Goal 1> Echo the stretch of the HERO 1 speech page from "Speech — The" through "a rolling microcontroller.", word for word.

Extract provided>
• • • •
Heathkit HERO 1 (ET-18) · Volume 6

Speech — The Votrax SC-01 Voice

What the speech option was

The HERO 1 could be given a voice. Speech was not part of the base machine; it arrived as an optional accessory, the ET-18-2 speech board, built around the Votrax SC-01 phoneme speech synthesizer, and on the kit it carried its own price — roughly $149.95 added to the build (Wikipedia, “HERO (robot)”; hero.dsavage.net HERO FAQ). When fitted, the robot could speak under program control: the announcement at the end of a sensing-and-acting routine, the spoken status that turned a silent demonstration into a talking one. The voice was part of what made the HERO 1 read, to a 1982 audience, as a robot rather than a rolling microcontroller.

This volume covers what that option was and, in depth, how the chip behind it turned a stream of small numeric codes into continuous English speech. The HERO-specific facts — that the option existed, what it was built on, what accompanied it — are gated to the HERO record (Wikipedia, the HERO FAQ, and the ET-18-2 speech-board manual in the factory manual set). The general behaviour of the Votrax SC-01 is attributed to the SC-01’s own documentation; where this volume describes the chip’s internals it is describing the part, not making an undocumented claim about the HERO 1’s particular board.

Figure 1 — The HERO 1 speech chain: an application program emits a stream of
phoneme codes, each a small numeric value; the Votrax SC-01 on the ET-18-2 board
turns each code into a formant-shaped s…
Figure 1 — The HERO 1 speech chain: an application program emits a stream of phoneme codes, each a small numeric value; the Votrax SC-01 on the ET-18-2 board turns each code into a formant-shaped segment of sound; the segments run together into continuous speech and out through the robot's audio amplifier and speaker. Interpretive diagram drawn from documented HERO 1 specifications.

Two ways to make a robot talk

There are two broad ways to give a machine a voice, and the distinction explains why the SC-01 mattered.
• • • •
Extracted data entries>
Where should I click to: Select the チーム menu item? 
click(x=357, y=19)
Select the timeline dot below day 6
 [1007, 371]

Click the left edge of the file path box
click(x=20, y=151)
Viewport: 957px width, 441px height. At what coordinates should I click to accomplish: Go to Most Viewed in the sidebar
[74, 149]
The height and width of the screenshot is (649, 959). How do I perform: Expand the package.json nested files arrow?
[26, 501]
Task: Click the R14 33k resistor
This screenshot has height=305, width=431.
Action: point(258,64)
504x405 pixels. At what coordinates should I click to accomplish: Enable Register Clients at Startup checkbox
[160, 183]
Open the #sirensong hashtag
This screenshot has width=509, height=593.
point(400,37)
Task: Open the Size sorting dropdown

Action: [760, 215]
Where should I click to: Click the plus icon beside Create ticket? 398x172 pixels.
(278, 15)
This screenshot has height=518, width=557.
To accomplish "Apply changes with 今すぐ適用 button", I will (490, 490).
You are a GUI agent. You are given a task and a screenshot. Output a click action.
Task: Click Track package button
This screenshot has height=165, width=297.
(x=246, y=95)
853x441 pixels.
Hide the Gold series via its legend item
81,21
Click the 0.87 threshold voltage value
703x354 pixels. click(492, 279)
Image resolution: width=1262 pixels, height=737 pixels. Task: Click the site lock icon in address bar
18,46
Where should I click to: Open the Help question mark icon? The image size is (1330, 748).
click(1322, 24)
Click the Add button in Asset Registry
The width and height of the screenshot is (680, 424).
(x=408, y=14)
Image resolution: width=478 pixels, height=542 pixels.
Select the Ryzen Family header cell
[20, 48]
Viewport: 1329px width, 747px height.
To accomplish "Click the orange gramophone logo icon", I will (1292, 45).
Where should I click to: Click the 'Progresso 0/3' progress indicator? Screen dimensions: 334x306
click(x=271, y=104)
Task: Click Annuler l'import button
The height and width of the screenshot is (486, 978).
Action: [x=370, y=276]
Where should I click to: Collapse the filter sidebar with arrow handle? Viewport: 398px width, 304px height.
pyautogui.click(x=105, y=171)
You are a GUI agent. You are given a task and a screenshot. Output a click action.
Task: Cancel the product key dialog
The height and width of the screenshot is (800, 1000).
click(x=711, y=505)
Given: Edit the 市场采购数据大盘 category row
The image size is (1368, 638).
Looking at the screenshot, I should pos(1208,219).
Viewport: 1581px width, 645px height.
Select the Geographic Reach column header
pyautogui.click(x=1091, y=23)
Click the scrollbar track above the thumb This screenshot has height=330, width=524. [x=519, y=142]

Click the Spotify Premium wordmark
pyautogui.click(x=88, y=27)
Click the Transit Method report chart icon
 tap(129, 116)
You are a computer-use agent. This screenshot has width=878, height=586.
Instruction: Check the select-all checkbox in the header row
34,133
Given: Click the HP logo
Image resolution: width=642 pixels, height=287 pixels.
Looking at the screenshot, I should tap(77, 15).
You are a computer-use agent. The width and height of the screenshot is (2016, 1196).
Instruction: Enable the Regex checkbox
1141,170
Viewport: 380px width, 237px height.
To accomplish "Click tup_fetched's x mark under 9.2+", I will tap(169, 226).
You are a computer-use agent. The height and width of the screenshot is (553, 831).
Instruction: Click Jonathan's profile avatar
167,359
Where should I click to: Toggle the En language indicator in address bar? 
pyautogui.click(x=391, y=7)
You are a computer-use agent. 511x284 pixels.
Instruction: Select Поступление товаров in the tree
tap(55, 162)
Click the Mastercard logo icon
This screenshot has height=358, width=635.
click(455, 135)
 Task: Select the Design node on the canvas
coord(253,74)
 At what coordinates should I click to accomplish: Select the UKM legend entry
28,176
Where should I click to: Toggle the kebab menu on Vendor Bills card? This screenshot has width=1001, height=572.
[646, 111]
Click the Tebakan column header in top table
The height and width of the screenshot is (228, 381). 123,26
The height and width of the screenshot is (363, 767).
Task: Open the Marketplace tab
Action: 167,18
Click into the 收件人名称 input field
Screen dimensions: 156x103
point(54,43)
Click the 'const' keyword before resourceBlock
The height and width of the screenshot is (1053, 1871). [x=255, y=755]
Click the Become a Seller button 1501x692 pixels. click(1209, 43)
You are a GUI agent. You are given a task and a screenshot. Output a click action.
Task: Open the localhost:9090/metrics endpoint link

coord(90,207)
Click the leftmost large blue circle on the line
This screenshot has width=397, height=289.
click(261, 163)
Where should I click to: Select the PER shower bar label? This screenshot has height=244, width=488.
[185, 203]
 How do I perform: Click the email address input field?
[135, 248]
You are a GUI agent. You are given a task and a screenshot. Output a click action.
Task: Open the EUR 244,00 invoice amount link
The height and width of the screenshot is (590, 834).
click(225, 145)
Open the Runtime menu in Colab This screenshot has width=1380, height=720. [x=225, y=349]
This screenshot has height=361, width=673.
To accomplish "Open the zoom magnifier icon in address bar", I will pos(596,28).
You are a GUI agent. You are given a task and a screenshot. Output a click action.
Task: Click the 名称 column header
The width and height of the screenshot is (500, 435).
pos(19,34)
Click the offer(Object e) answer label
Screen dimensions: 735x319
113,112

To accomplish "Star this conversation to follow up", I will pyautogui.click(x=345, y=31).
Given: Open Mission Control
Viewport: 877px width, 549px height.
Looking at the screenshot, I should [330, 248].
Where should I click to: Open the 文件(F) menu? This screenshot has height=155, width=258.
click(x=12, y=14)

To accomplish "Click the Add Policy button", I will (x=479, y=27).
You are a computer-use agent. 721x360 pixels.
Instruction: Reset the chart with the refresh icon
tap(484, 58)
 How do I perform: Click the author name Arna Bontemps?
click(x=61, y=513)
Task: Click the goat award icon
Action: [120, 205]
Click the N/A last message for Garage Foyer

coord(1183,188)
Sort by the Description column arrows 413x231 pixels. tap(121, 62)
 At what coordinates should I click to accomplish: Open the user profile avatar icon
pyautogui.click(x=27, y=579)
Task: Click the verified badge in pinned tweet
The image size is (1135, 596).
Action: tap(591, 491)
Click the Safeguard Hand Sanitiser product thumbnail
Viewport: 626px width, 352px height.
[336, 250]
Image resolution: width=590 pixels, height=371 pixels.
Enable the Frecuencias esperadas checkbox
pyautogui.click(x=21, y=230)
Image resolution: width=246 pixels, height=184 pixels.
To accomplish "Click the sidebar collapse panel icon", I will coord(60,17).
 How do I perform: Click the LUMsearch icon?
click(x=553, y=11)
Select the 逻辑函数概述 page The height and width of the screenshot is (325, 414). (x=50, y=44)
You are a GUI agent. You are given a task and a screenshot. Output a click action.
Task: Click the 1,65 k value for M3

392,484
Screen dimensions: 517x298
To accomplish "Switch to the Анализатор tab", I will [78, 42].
• • • •
Goal 2> Duplicate the records exactly, from their start through the line that contains "Action: point(258,64)".

Correct answer 1>
Speech — The Votrax SC-01 Voice

What the speech option was

The HERO 1 could be given a voice. Speech was not part of the base machine; it arrived as an optional accessory, the ET-18-2 speech board, built around the Votrax SC-01 phoneme speech synthesizer, and on the kit it carried its own price — roughly $149.95 added to the build (Wikipedia, “HERO (robot)”; hero.dsavage.net HERO FAQ). When fitted, the robot could speak under program control: the announcement at the end of a sensing-and-acting routine, the spoken status that turned a silent demonstration into a talking one. The voice was part of what made the HERO 1 read, to a 1982 audience, as a robot rather than a rolling microcontroller.

Correct answer 2>
Where should I click to: Select the チーム menu item? 
click(x=357, y=19)
Select the timeline dot below day 6
 [1007, 371]

Click the left edge of the file path box
click(x=20, y=151)
Viewport: 957px width, 441px height. At what coordinates should I click to accomplish: Go to Most Viewed in the sidebar
[74, 149]
The height and width of the screenshot is (649, 959). How do I perform: Expand the package.json nested files arrow?
[26, 501]
Task: Click the R14 33k resistor
This screenshot has height=305, width=431.
Action: point(258,64)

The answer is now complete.